Те, с кем не удалось повидаться, приехали проводить меня в аэропорт. Воспоминания. Слёзы. В стороне ожидала младшая сестра Раи – Саша (я позвонила ей в Израиле). Кто бы мог представить, глядя со стороны на двух обнявшихся женщин, каким мучительно трудным чувством они были связаны?
Трудно сказать, почему ощущение от поездки на землю Израиля остаётся таким щемящим. Я увидела, как эту землю раскапывают, как раскрывают её прошлое. Видела, с какой тщательностью и отдачей, как разумно и грамотно обустраивают эту землю во имя сегодняшнего дня, в надежде на день будущий.
Благодарность за годы удивительной дружбы, за счастье побывать на земле Израиля я адресую бесценной Кире и её семье.
Глава двадцать первая
После того как председатель общества «Мемориал» города Ухты Аркадий Ильич Галкин закупил и увез в Республику Коми целую партию «Сапожка», из многих северных городов стали приходить письма с описанием схожих судеб и откликами на книгу. А ещё какое-то время спустя из Ухты, Печоры, Княжпогоста, Котласа и других городов последовали приглашения приехать для встреч с читателями. Настойчивее других звали из Финно-угорского центра Сыктывкара:
– Приезжайте. Очень ждём. Оплатим дорогу, оплатим проживание в гостинице…
Не умолкал и зов навестить могилу Коли. Мой возраст и непредсказуемый исход операции, лечь на которую предстояло теперь мне, не давали права на отсрочку. Я согласилась побывать в трёх городах – Сыктывкаре, Княжпогосте и Ухте – и осенью 1996 года собралась в поездку по местам моего прошлого.

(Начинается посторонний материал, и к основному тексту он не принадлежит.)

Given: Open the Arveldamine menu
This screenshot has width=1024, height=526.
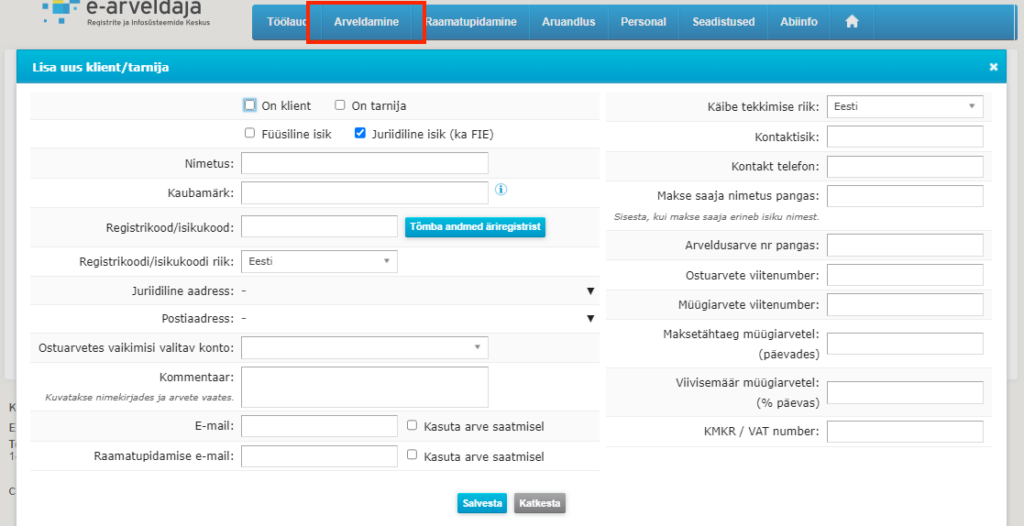Looking at the screenshot, I should (366, 21).
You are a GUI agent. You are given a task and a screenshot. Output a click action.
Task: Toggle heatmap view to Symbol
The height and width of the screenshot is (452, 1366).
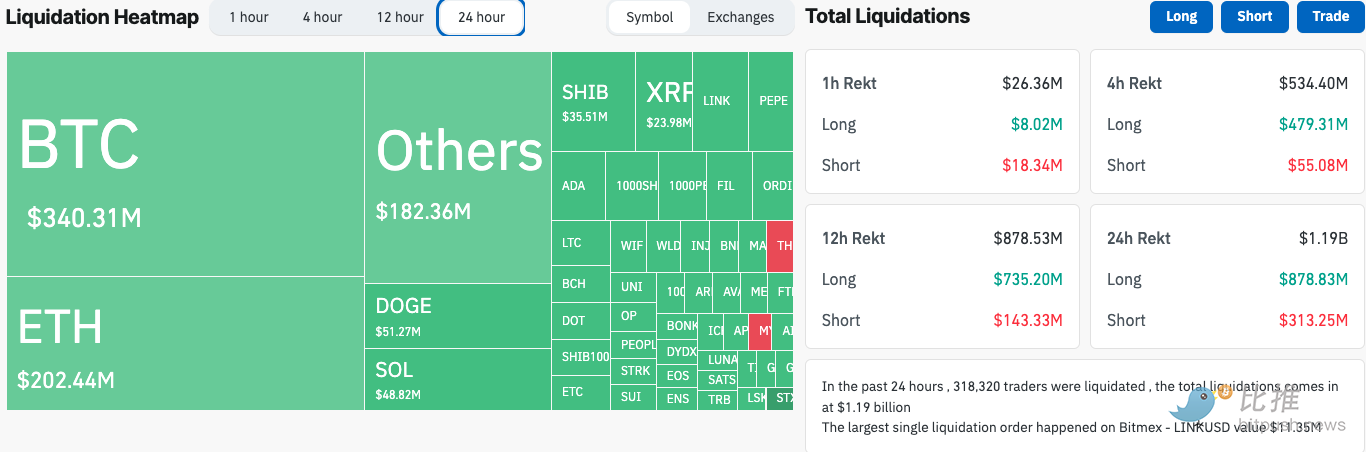[x=649, y=17]
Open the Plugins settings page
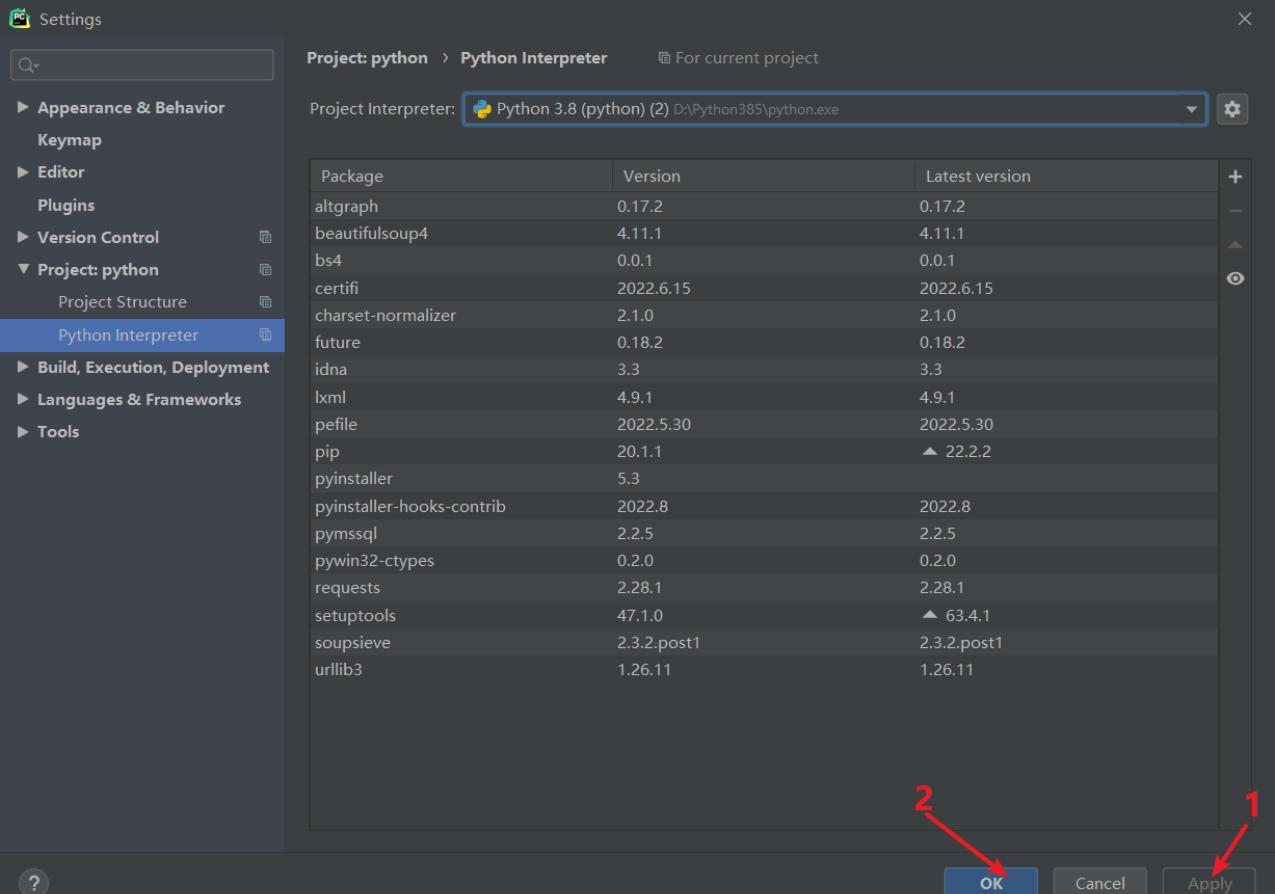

В Княжпогост на могилу к Колюшке я до этого ездила в конце августа 1972 года. Предварили эту поездку две встречи. Как-то на Невском я на бегу задержалась взглядом на шагавшей навстречу женщине. Успела подумать: «Как хороша!» И мысль эту тут же сопроводил толчок в сердце. Обернулись мы обе, одновременно. Поначалу скорее угадали, чем узнали друг друга.
– Ванда? Вы?
– Тамара! Где я только вас не искала!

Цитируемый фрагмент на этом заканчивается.